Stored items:
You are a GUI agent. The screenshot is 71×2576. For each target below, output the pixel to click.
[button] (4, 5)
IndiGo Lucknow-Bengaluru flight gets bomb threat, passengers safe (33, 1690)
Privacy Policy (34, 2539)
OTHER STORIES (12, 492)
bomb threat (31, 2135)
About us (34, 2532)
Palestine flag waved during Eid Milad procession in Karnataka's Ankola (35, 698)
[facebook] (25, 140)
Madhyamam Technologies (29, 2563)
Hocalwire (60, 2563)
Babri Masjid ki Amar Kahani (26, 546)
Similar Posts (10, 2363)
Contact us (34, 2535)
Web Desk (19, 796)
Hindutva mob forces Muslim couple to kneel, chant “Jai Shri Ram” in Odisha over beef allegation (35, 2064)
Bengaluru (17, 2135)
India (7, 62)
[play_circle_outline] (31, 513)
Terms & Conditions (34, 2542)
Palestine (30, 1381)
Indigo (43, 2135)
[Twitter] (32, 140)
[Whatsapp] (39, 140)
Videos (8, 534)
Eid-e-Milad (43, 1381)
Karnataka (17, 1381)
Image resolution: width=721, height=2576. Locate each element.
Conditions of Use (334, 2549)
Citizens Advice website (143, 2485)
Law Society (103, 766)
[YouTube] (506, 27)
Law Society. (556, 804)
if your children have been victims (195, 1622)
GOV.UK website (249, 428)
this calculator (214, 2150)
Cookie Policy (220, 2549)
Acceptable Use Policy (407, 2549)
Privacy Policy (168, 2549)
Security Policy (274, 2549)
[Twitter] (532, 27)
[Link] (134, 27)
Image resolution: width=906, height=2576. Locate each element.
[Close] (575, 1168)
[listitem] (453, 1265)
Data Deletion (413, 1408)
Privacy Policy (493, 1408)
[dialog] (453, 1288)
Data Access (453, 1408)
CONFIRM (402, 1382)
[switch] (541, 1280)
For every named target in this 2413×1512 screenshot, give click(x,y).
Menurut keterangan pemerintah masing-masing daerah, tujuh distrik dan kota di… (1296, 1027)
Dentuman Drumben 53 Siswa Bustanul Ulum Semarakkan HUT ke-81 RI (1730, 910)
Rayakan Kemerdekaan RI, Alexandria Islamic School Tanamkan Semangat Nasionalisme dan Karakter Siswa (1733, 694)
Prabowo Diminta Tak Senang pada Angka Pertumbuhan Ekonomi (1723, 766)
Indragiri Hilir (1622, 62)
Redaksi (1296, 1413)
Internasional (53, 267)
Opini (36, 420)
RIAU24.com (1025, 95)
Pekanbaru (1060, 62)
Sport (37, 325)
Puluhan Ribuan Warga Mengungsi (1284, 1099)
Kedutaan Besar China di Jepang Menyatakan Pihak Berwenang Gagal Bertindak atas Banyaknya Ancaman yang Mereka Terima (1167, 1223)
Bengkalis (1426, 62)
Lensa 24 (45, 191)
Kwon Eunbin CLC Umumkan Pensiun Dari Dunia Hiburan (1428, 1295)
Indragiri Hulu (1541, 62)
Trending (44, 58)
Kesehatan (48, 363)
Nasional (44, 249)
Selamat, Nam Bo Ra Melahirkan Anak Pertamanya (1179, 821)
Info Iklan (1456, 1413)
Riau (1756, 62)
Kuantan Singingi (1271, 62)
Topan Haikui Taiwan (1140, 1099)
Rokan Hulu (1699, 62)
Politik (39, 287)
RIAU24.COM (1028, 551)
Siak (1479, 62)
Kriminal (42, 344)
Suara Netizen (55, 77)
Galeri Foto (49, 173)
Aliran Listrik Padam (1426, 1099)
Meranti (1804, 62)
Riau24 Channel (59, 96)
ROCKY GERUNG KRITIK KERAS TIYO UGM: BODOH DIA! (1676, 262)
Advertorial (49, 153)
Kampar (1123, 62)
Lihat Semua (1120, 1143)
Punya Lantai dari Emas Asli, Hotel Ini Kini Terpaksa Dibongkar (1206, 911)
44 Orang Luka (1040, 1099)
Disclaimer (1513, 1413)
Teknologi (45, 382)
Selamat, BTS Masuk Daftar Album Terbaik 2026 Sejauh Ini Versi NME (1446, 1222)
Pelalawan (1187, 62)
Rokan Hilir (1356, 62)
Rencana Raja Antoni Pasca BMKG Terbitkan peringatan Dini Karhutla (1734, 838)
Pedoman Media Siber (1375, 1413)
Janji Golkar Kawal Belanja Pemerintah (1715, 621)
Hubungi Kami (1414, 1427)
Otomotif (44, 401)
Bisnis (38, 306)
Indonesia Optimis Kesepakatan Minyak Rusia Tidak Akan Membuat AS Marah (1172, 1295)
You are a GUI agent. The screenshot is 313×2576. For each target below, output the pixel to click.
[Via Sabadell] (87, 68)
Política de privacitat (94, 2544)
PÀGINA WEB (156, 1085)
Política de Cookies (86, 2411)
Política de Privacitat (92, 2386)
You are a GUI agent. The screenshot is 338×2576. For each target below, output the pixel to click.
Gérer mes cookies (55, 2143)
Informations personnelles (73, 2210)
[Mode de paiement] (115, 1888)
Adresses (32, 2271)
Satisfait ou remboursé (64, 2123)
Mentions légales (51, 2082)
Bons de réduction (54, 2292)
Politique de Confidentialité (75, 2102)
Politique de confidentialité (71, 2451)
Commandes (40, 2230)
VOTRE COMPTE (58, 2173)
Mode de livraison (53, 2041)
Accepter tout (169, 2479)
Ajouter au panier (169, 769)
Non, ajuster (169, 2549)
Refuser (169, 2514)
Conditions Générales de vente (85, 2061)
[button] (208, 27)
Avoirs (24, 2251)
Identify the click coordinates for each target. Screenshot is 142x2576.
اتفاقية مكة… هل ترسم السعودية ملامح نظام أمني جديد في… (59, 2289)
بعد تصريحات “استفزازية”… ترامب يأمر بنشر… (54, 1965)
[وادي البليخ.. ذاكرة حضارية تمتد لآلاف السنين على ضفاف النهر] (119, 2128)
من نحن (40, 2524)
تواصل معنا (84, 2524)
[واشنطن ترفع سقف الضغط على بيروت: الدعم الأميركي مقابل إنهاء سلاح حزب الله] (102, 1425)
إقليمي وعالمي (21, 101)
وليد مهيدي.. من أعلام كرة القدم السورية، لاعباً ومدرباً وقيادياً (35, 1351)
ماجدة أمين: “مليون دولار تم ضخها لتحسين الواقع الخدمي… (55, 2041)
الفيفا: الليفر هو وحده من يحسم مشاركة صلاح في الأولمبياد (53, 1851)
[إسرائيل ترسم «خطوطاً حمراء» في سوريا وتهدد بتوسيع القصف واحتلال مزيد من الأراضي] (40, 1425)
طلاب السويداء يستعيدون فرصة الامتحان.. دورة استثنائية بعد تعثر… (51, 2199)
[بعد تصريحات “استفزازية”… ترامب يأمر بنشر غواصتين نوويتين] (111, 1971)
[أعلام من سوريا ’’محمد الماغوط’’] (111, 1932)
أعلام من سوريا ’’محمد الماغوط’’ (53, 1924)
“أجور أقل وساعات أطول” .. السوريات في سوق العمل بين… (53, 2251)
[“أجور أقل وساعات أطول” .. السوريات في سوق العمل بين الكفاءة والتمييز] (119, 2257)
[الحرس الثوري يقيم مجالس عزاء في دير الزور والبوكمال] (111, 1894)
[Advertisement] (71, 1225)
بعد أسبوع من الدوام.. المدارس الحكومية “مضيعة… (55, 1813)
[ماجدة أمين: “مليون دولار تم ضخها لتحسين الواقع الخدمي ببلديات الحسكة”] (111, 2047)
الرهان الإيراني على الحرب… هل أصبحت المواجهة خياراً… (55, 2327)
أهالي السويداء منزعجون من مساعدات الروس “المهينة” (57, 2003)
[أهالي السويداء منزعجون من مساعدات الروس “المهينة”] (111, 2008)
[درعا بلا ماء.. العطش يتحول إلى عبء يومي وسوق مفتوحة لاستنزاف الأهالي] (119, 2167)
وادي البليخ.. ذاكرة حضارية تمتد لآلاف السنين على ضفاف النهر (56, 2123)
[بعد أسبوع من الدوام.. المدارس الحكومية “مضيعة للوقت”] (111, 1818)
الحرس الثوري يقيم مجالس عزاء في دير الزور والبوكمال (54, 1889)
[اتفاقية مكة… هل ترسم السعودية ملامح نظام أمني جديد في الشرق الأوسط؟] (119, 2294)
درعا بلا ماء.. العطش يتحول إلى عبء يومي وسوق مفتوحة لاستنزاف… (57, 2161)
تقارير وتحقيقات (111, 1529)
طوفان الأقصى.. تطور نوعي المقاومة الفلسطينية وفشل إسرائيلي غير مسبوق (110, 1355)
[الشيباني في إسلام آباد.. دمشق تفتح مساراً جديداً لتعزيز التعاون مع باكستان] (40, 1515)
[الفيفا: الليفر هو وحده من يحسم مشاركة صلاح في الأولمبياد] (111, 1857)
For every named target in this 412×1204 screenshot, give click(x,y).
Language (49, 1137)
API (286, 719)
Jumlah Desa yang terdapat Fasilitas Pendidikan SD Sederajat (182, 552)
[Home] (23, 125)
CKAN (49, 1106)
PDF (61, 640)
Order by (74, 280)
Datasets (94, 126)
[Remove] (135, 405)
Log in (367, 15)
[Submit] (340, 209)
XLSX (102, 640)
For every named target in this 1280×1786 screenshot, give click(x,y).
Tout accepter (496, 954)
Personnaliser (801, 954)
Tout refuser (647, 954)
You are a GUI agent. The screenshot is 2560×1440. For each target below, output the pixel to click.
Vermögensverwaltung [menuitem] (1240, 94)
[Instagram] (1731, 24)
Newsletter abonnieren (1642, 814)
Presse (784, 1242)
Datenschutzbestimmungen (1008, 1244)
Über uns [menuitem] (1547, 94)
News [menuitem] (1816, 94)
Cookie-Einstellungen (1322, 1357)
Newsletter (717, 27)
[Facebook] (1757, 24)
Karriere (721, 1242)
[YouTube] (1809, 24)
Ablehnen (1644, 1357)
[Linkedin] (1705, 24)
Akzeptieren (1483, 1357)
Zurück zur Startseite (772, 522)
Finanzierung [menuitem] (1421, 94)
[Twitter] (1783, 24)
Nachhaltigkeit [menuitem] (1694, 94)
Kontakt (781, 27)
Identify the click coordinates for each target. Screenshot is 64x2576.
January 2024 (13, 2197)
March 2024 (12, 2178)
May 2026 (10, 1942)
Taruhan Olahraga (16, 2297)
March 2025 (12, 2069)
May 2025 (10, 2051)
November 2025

EXERCISE REQUIREMENTS:
Copy range, inclusive: the line holding "Internasional (53, 267)" to the line holding "Bisnis (38, 306)". Reproduce exactly those lines of the records above and no others.

COMPLETED EXERCISE:
Internasional (53, 267)
Opini (36, 420)
RIAU24.com (1025, 95)
Pekanbaru (1060, 62)
Sport (37, 325)
Puluhan Ribuan Warga Mengungsi (1284, 1099)
Kedutaan Besar China di Jepang Menyatakan Pihak Berwenang Gagal Bertindak atas Banyaknya Ancaman yang Mereka Terima (1167, 1223)
Bengkalis (1426, 62)
Lensa 24 (45, 191)
Kwon Eunbin CLC Umumkan Pensiun Dari Dunia Hiburan (1428, 1295)
Indragiri Hulu (1541, 62)
Trending (44, 58)
Kesehatan (48, 363)
Nasional (44, 249)
Selamat, Nam Bo Ra Melahirkan Anak Pertamanya (1179, 821)
Info Iklan (1456, 1413)
Riau (1756, 62)
Kuantan Singingi (1271, 62)
Topan Haikui Taiwan (1140, 1099)
Rokan Hulu (1699, 62)
Politik (39, 287)
RIAU24.COM (1028, 551)
Siak (1479, 62)
Kriminal (42, 344)
Suara Netizen (55, 77)
Galeri Foto (49, 173)
Aliran Listrik Padam (1426, 1099)
Meranti (1804, 62)
Riau24 Channel (59, 96)
ROCKY GERUNG KRITIK KERAS TIYO UGM: BODOH DIA! (1676, 262)
Advertorial (49, 153)
Kampar (1123, 62)
Lihat Semua (1120, 1143)
Punya Lantai dari Emas Asli, Hotel Ini Kini Terpaksa Dibongkar (1206, 911)
44 Orang Luka (1040, 1099)
Disclaimer (1513, 1413)
Teknologi (45, 382)
Selamat, BTS Masuk Daftar Album Terbaik 2026 Sejauh Ini Versi NME (1446, 1222)
Pelalawan (1187, 62)
Rokan Hilir (1356, 62)
Rencana Raja Antoni Pasca BMKG Terbitkan peringatan Dini Karhutla (1734, 838)
Pedoman Media Siber (1375, 1413)
Janji Golkar Kawal Belanja Pemerintah (1715, 621)
Hubungi Kami (1414, 1427)
Otomotif (44, 401)
Bisnis (38, 306)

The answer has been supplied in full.